START Records for this task
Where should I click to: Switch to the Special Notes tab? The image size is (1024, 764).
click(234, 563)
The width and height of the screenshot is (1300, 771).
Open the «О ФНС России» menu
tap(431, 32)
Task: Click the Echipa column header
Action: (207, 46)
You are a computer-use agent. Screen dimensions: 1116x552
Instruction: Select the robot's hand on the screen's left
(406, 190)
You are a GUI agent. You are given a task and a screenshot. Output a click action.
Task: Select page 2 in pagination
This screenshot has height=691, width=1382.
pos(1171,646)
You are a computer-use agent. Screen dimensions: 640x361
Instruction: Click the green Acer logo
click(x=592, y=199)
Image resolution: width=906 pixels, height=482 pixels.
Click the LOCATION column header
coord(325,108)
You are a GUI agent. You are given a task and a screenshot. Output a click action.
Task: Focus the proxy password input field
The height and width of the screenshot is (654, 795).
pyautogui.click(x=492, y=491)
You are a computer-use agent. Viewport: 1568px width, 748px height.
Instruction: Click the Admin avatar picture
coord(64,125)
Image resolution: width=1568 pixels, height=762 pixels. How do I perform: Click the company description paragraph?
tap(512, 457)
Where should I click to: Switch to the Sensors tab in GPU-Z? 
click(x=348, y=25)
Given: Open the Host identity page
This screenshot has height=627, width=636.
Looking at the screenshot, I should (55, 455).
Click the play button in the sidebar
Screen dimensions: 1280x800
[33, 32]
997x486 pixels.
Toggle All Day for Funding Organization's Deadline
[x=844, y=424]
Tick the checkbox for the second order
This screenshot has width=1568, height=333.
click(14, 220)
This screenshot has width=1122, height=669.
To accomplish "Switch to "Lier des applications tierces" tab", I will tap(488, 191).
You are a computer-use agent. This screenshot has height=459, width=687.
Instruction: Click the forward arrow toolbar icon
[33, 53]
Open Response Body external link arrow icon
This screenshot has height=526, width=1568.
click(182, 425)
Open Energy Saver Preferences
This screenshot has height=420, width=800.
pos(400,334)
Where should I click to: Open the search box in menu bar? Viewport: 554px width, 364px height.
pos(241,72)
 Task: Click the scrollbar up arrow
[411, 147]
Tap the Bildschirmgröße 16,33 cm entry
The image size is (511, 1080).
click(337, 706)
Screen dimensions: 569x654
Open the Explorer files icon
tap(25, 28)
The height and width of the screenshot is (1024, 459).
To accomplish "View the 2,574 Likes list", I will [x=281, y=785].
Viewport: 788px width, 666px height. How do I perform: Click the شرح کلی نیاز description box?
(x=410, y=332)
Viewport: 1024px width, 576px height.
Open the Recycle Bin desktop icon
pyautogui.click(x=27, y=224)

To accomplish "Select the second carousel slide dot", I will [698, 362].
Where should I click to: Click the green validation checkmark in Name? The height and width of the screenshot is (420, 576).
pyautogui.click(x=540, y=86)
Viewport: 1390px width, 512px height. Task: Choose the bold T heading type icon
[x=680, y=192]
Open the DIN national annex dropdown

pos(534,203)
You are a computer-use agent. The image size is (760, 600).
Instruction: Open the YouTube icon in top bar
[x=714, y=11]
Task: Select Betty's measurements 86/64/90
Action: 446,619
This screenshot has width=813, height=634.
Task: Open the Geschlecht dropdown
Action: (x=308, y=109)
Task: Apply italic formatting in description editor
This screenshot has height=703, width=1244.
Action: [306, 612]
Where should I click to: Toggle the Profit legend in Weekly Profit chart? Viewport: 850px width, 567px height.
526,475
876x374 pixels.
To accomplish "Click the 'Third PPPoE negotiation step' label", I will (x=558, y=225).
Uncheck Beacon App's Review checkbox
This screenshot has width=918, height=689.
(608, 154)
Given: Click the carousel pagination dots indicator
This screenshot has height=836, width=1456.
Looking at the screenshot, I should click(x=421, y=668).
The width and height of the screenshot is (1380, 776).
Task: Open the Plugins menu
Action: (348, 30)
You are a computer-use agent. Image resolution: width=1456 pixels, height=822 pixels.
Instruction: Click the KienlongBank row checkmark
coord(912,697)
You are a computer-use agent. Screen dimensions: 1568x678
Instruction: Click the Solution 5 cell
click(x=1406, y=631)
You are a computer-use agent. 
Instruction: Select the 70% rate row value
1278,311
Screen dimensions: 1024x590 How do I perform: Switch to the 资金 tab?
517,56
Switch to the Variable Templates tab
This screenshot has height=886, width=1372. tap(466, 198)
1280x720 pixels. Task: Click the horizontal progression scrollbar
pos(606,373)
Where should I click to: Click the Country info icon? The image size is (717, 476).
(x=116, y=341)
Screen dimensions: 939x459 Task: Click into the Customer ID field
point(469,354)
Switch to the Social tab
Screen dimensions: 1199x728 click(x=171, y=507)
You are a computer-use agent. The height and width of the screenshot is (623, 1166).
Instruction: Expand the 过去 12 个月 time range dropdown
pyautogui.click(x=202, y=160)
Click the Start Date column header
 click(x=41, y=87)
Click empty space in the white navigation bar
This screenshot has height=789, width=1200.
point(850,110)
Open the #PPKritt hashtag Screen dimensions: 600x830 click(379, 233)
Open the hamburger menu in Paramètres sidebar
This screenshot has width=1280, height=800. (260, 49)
END Records for this task
- [What this task involves] All the lines above are to be copied exactly, with none left out.

- [Solved problem]
Where should I click to: Switch to the Special Notes tab? The image size is (1024, 764).
click(234, 563)
The width and height of the screenshot is (1300, 771).
Open the «О ФНС России» menu
tap(431, 32)
Task: Click the Echipa column header
Action: (207, 46)
You are a computer-use agent. Screen dimensions: 1116x552
Instruction: Select the robot's hand on the screen's left
(406, 190)
You are a GUI agent. You are given a task and a screenshot. Output a click action.
Task: Select page 2 in pagination
This screenshot has height=691, width=1382.
pos(1171,646)
You are a computer-use agent. Screen dimensions: 640x361
Instruction: Click the green Acer logo
click(x=592, y=199)
Image resolution: width=906 pixels, height=482 pixels.
Click the LOCATION column header
coord(325,108)
You are a GUI agent. You are given a task and a screenshot. Output a click action.
Task: Focus the proxy password input field
The height and width of the screenshot is (654, 795).
pyautogui.click(x=492, y=491)
You are a computer-use agent. Viewport: 1568px width, 748px height.
Instruction: Click the Admin avatar picture
coord(64,125)
Image resolution: width=1568 pixels, height=762 pixels. How do I perform: Click the company description paragraph?
tap(512, 457)
Where should I click to: Switch to the Sensors tab in GPU-Z? 
click(x=348, y=25)
Given: Open the Host identity page
This screenshot has height=627, width=636.
Looking at the screenshot, I should (55, 455).
Click the play button in the sidebar
Screen dimensions: 1280x800
[33, 32]
997x486 pixels.
Toggle All Day for Funding Organization's Deadline
[x=844, y=424]
Tick the checkbox for the second order
This screenshot has width=1568, height=333.
click(14, 220)
This screenshot has width=1122, height=669.
To accomplish "Switch to "Lier des applications tierces" tab", I will tap(488, 191).
You are a computer-use agent. This screenshot has height=459, width=687.
Instruction: Click the forward arrow toolbar icon
[33, 53]
Open Response Body external link arrow icon
This screenshot has height=526, width=1568.
click(182, 425)
Open Energy Saver Preferences
This screenshot has height=420, width=800.
pos(400,334)
Where should I click to: Open the search box in menu bar? Viewport: 554px width, 364px height.
pos(241,72)
 Task: Click the scrollbar up arrow
[411, 147]
Tap the Bildschirmgröße 16,33 cm entry
The image size is (511, 1080).
click(337, 706)
Screen dimensions: 569x654
Open the Explorer files icon
tap(25, 28)
The height and width of the screenshot is (1024, 459).
To accomplish "View the 2,574 Likes list", I will [x=281, y=785].
Viewport: 788px width, 666px height. How do I perform: Click the شرح کلی نیاز description box?
(x=410, y=332)
Viewport: 1024px width, 576px height.
Open the Recycle Bin desktop icon
pyautogui.click(x=27, y=224)

To accomplish "Select the second carousel slide dot", I will [698, 362].
Where should I click to: Click the green validation checkmark in Name? The height and width of the screenshot is (420, 576).
pyautogui.click(x=540, y=86)
Viewport: 1390px width, 512px height. Task: Choose the bold T heading type icon
[x=680, y=192]
Open the DIN national annex dropdown

pos(534,203)
You are a computer-use agent. The image size is (760, 600).
Instruction: Open the YouTube icon in top bar
[x=714, y=11]
Task: Select Betty's measurements 86/64/90
Action: 446,619
This screenshot has width=813, height=634.
Task: Open the Geschlecht dropdown
Action: (x=308, y=109)
Task: Apply italic formatting in description editor
This screenshot has height=703, width=1244.
Action: [306, 612]
Where should I click to: Toggle the Profit legend in Weekly Profit chart? Viewport: 850px width, 567px height.
526,475
876x374 pixels.
To accomplish "Click the 'Third PPPoE negotiation step' label", I will (x=558, y=225).
Uncheck Beacon App's Review checkbox
This screenshot has width=918, height=689.
(608, 154)
Given: Click the carousel pagination dots indicator
This screenshot has height=836, width=1456.
Looking at the screenshot, I should click(x=421, y=668).
The width and height of the screenshot is (1380, 776).
Task: Open the Plugins menu
Action: (348, 30)
You are a computer-use agent. Image resolution: width=1456 pixels, height=822 pixels.
Instruction: Click the KienlongBank row checkmark
coord(912,697)
You are a computer-use agent. Screen dimensions: 1568x678
Instruction: Click the Solution 5 cell
click(x=1406, y=631)
You are a computer-use agent. 
Instruction: Select the 70% rate row value
1278,311
Screen dimensions: 1024x590 How do I perform: Switch to the 资金 tab?
517,56
Switch to the Variable Templates tab
This screenshot has height=886, width=1372. tap(466, 198)
1280x720 pixels. Task: Click the horizontal progression scrollbar
pos(606,373)
Where should I click to: Click the Country info icon? The image size is (717, 476).
(x=116, y=341)
Screen dimensions: 939x459 Task: Click into the Customer ID field
point(469,354)
Switch to the Social tab
Screen dimensions: 1199x728 click(x=171, y=507)
You are a computer-use agent. The height and width of the screenshot is (623, 1166).
Instruction: Expand the 过去 12 个月 time range dropdown
pyautogui.click(x=202, y=160)
Click the Start Date column header
 click(x=41, y=87)
Click empty space in the white navigation bar
This screenshot has height=789, width=1200.
point(850,110)
Open the #PPKritt hashtag Screen dimensions: 600x830 click(379, 233)
Open the hamburger menu in Paramètres sidebar
This screenshot has width=1280, height=800. (260, 49)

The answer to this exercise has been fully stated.